Private Communication - GCP Private Service Connect

GCP Private Service Connect

GCP Private Service Connect allows you to open a path to Temporal without opening a public egress. It establishes a private connection between your Google Virtual Private Cloud (VPC) and Temporal Cloud. This one-way connection means Temporal cannot establish a connection back to your service. This is useful if normally you block traffic egress as part of your security protocols. If you use a private environment that does not allow external connectivity, you will remain isolated.

Set up Private Service Connect with Temporal Cloud with these steps:

1. Open the Google Cloud console

2. Navigate to Network Services, then Private Service Connect. If you haven't used Network Services recently, you might have to find it by clicking on View All Products at the bottom of the left sidebar.

   

3. Go to the Endpoints section. Click on Connect endpoint.

   

4. Under Target, select Published service, this will change the contents of the form to allow you to fill the rest as described below

   

• For Target service, fill in the Service name with the Private Service Connect Service Name for the region you’re trying to connect to:

  Region	Private Service Connect Service Name
  us-central1	projects/PROJECT/regions/us-central1/serviceAttachments/temporal-api
  australia-southeast1	projects/PROJECT/regions/australia-southeast1/serviceAttachments/temporal-api

• For Endpoint name, enter a unique identifier to use for this endpoint. It could be for instance temporal-api or temporal-api-<namespace> if you want a different endpoint per namespace.

• For Network and Subnetwork, choose the network and subnetwork where you want to publish your endpoint.

• For IP address, click the dropdown and select Create IP address to create an internal IP from your subnet dedicated to the endpoint. Select this IP.

• Check Enable global access if you intend to connect the endpoint to virtual machines outside of the selected region. We recommend regional connectivity instead of global access, as it can be better in terms of latency for your workers.

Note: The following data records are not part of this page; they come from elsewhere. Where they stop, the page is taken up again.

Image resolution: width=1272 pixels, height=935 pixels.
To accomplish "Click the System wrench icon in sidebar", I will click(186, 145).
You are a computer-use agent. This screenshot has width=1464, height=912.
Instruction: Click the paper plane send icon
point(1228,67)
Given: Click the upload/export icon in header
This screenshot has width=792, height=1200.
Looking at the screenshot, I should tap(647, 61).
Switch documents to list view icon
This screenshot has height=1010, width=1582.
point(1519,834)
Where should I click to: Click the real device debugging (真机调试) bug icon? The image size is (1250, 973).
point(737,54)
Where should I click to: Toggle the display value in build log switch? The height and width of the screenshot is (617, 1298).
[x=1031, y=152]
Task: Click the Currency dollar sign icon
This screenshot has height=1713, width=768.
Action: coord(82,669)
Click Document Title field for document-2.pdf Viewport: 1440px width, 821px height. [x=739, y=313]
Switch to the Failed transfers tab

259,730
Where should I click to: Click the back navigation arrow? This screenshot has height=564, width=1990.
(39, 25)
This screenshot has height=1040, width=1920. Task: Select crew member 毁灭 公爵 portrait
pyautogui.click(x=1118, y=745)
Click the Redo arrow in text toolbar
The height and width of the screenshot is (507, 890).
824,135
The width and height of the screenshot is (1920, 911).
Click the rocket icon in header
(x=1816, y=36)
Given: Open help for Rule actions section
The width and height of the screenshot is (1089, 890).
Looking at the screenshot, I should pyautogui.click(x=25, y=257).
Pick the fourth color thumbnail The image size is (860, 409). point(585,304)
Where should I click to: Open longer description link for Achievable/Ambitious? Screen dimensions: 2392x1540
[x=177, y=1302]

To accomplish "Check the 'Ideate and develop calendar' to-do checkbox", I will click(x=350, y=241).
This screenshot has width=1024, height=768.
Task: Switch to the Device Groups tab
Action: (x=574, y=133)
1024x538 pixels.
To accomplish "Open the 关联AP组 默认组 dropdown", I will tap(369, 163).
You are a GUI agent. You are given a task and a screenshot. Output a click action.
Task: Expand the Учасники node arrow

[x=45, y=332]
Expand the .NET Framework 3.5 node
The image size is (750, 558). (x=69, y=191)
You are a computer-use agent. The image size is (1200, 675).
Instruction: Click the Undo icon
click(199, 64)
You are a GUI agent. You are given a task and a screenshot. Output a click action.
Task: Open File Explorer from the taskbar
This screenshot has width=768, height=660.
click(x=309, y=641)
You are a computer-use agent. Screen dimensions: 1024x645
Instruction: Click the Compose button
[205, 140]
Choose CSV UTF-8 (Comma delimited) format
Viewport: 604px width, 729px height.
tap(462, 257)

5. Click the Add endpoint button at the bottom of the screen. If successful, the status of your new endpoint will appear as Accepted. Take note of the IP address that has been assigned to your endpoint, as it will be used to connect to Temporal Cloud.

6. You can use GCP Private Service Connect. You can use the IP address of the previous step to connect to Temporal Cloud using port 7233. To establish a valid mTLS session, you must override the TLS server name used for the connection to <namespace>.<account>.tmprl.cloud.

tip

GCP Private Service Connect services are regional. Individual Namespaces do not use separate services.

Once set up, you can test your Private Service Connect connectivity using the following methods. When connecting, you must override the TLS server name to target your Namespace’s individual hostname (<namespace>.<account>.tmprl.cloud) to establish a valid mTLS session:

• The Temporal CLI, using the --tls-server-name parameter to override the TLS server name. For example:

  temporal workflow count \
      --address <IP address of the PSC endpoint>:7233 \
      --tls-cert-path /path/to/client.pem \
      --tls-key-path /path/to/client.key \
      --tls-server-name <namespace>.<account>.tmprl.cloud \
      --namespace <namespace>

• Non-Temporal tools like grpcURL, useful for testing from environments that restrict tool usage, using the -servername parameter to override the TLS server name. For example:

  grpcurl \
      -servername <name>.<account>.tmprl.cloud \
      -cert /path/to/client.pem \
      -key /path/to/client.key \
      <IP address of the PSC endpoint>:7233 \
      temporal.api.workflowservice.v1.WorkflowService/GetSystemInfo

• Temporal SDKs, by setting the endpoint server address argument to the Private Service Connect endpoint (<IP address of the PSC endpoint>:7233) and using the TLS configuration options to override the TLS server name.